Liquidity providers get paid to trade on most exchanges (maker-taker model).
ETA: That's not to say this is a good book. It's not. I'd recommend Vidyamurthy's Pairs Trading and Harris's Trading and Exchanges, but there really aren't many good books on this style of trading--anyone who knows how to do it well has no incentive to write a book on it.
But, you're right in that there are a bunch of small hedge funds that are operating in this market, too. Still doesn't make it very accessible for those of us without a boatload of money up front to get access.
Professional trading was never cheap. The barrier to entry for becoming a high-frequency trading firm is much, much lower than becoming a NYSE specialist was a decade ago. You could co-locate there for a few million dollars, which is small money all things considered.

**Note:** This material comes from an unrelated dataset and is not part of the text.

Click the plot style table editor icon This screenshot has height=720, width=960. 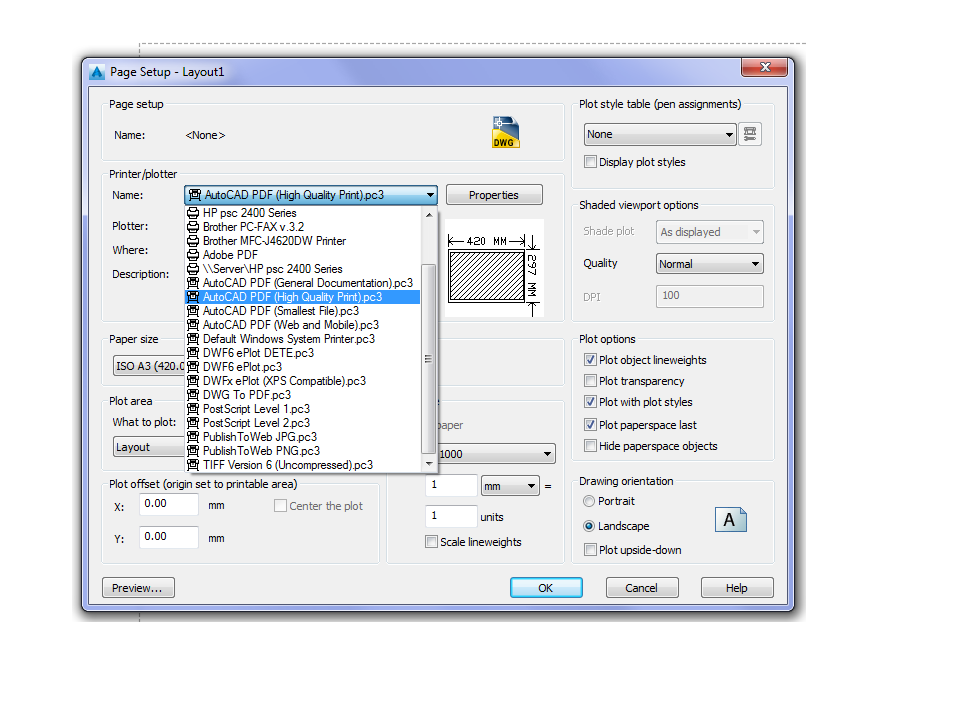coord(749,134)
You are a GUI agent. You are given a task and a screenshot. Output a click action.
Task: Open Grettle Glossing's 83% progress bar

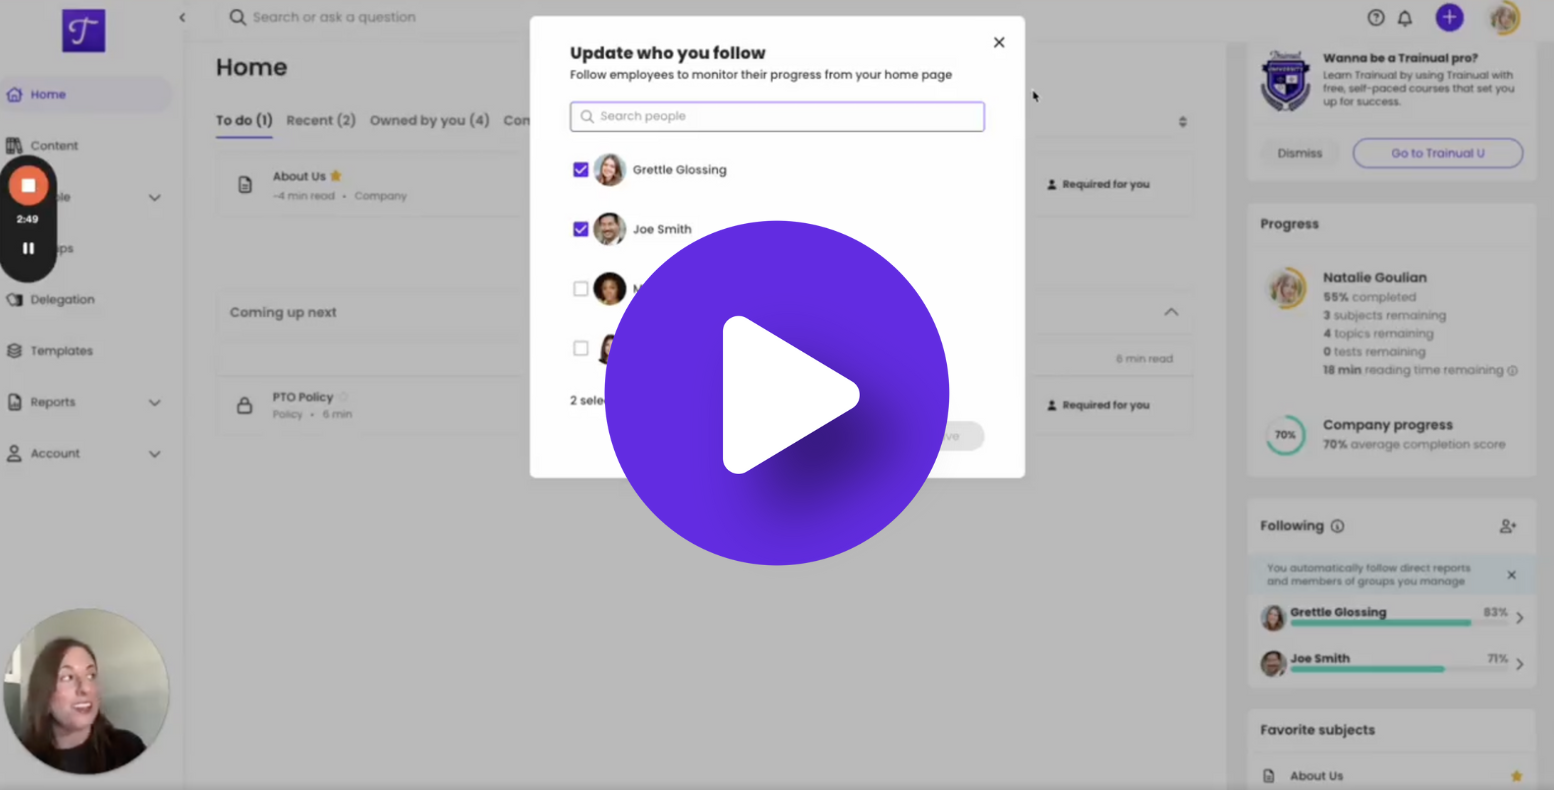(x=1390, y=617)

Top-5 in LIQUIDITY PROVIDERS, not necessarily the same as in programatiC/algo trading. Goldman tops the list and anyone that's traded on a prop desk knows how much influence they have on the domestic equities market:
I haven't read it, but the reviews it's getting seem pretty negative. The author is active on the related linkedin groups but doesn't seem to be willing to respond to the critical reviews, which completely puts me off from buying it.
Is there anything finance-specific in these kinds of books that I'd learn from reading them, or is it just data mining / statistical inference applied to stock data in the obvious way?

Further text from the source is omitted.